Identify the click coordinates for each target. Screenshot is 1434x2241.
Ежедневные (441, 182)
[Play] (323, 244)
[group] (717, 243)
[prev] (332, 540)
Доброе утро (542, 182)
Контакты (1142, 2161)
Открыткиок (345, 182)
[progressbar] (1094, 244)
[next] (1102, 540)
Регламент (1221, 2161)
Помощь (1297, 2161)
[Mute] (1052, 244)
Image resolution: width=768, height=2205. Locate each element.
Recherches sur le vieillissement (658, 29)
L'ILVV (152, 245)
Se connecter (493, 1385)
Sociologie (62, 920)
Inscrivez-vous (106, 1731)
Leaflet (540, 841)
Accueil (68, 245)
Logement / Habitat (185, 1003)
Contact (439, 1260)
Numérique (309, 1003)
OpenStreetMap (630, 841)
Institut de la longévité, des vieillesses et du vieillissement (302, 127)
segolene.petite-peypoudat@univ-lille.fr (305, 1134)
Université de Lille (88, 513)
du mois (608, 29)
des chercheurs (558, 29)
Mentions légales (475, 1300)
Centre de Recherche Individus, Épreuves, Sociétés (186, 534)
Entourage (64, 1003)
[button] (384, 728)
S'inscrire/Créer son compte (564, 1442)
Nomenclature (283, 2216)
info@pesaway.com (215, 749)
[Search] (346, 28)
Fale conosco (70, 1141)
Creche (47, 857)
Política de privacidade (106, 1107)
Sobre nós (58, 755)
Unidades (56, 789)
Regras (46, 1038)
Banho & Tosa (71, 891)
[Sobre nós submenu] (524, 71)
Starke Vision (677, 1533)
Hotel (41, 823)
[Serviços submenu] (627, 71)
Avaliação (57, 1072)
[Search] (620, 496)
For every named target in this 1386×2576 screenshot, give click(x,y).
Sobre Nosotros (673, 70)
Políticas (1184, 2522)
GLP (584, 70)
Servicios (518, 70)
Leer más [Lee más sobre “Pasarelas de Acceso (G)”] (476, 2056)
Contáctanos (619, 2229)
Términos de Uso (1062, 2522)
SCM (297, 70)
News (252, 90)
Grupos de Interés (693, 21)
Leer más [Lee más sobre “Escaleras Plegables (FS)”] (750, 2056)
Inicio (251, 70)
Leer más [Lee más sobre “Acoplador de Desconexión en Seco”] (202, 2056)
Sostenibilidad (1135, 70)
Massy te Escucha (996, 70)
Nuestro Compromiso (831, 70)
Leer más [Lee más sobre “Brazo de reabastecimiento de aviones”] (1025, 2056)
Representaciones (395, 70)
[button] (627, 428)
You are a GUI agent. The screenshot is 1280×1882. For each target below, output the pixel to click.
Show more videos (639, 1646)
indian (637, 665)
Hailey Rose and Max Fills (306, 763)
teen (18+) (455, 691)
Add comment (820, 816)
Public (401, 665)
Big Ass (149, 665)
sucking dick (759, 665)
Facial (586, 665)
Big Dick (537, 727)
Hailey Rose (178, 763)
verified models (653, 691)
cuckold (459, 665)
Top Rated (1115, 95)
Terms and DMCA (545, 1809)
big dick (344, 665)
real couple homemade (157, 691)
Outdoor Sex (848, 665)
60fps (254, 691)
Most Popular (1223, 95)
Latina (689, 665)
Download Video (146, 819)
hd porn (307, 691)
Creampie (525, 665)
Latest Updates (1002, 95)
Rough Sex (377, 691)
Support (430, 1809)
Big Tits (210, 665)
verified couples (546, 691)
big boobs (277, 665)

**********

» **EXERCISE OBJECTIVE**: Convert the material above into a numbered list, leaving out any blank lines.

» **EXERCISE RESULT**:
1. Identify the click coordinates for each target. Screenshot is 1434x2241.
2. Ежедневные (441, 182)
3. [Play] (323, 244)
4. [group] (717, 243)
5. [prev] (332, 540)
6. Доброе утро (542, 182)
7. Контакты (1142, 2161)
8. Открыткиок (345, 182)
9. [progressbar] (1094, 244)
10. [next] (1102, 540)
11. Регламент (1221, 2161)
12. Помощь (1297, 2161)
13. [Mute] (1052, 244)
14. Image resolution: width=768, height=2205. Locate each element.
15. Recherches sur le vieillissement (658, 29)
16. L'ILVV (152, 245)
17. Se connecter (493, 1385)
18. Sociologie (62, 920)
19. Inscrivez-vous (106, 1731)
20. Leaflet (540, 841)
21. Accueil (68, 245)
22. Logement / Habitat (185, 1003)
23. Contact (439, 1260)
24. Numérique (309, 1003)
25. OpenStreetMap (630, 841)
26. Institut de la longévité, des vieillesses et du vieillissement (302, 127)
27. segolene.petite-peypoudat@univ-lille.fr (305, 1134)
28. Université de Lille (88, 513)
29. du mois (608, 29)
30. des chercheurs (558, 29)
31. Mentions légales (475, 1300)
32. Centre de Recherche Individus, Épreuves, Sociétés (186, 534)
33. Entourage (64, 1003)
34. [button] (384, 728)
35. S'inscrire/Créer son compte (564, 1442)
36. Nomenclature (283, 2216)
37. info@pesaway.com (215, 749)
38. [Search] (346, 28)
39. Fale conosco (70, 1141)
40. Creche (47, 857)
41. Política de privacidade (106, 1107)
42. Sobre nós (58, 755)
43. Unidades (56, 789)
44. Regras (46, 1038)
45. Banho & Tosa (71, 891)
46. [Sobre nós submenu] (524, 71)
47. Starke Vision (677, 1533)
48. Hotel (41, 823)
49. [Serviços submenu] (627, 71)
50. Avaliação (57, 1072)
51. [Search] (620, 496)
52. For every named target in this 1386×2576 screenshot, give click(x,y).
53. Sobre Nosotros (673, 70)
54. Políticas (1184, 2522)
55. GLP (584, 70)
56. Servicios (518, 70)
57. Leer más [Lee más sobre “Pasarelas de Acceso (G)”] (476, 2056)
58. Contáctanos (619, 2229)
59. Términos de Uso (1062, 2522)
60. SCM (297, 70)
61. News (252, 90)
62. Grupos de Interés (693, 21)
63. Leer más [Lee más sobre “Escaleras Plegables (FS)”] (750, 2056)
64. Inicio (251, 70)
65. Leer más [Lee más sobre “Acoplador de Desconexión en Seco”] (202, 2056)
66. Sostenibilidad (1135, 70)
67. Massy te Escucha (996, 70)
68. Nuestro Compromiso (831, 70)
69. Leer más [Lee más sobre “Brazo de reabastecimiento de aviones”] (1025, 2056)
70. Representaciones (395, 70)
71. [button] (627, 428)
72. You are a GUI agent. The screenshot is 1280×1882. For each target below, output the pixel to click.
73. Show more videos (639, 1646)
74. indian (637, 665)
75. Hailey Rose and Max Fills (306, 763)
76. teen (18+) (455, 691)
77. Add comment (820, 816)
78. Public (401, 665)
79. Big Ass (149, 665)
80. sucking dick (759, 665)
81. Facial (586, 665)
82. Big Dick (537, 727)
83. Hailey Rose (178, 763)
84. verified models (653, 691)
85. cuckold (459, 665)
86. Top Rated (1115, 95)
87. Terms and DMCA (545, 1809)
88. big dick (344, 665)
89. real couple homemade (157, 691)
90. Outdoor Sex (848, 665)
91. 60fps (254, 691)
92. Most Popular (1223, 95)
93. Latina (689, 665)
94. Download Video (146, 819)
95. hd porn (307, 691)
96. Creampie (525, 665)
97. Latest Updates (1002, 95)
98. Rough Sex (377, 691)
99. Support (430, 1809)
100. Big Tits (210, 665)
101. verified couples (546, 691)
102. big boobs (277, 665)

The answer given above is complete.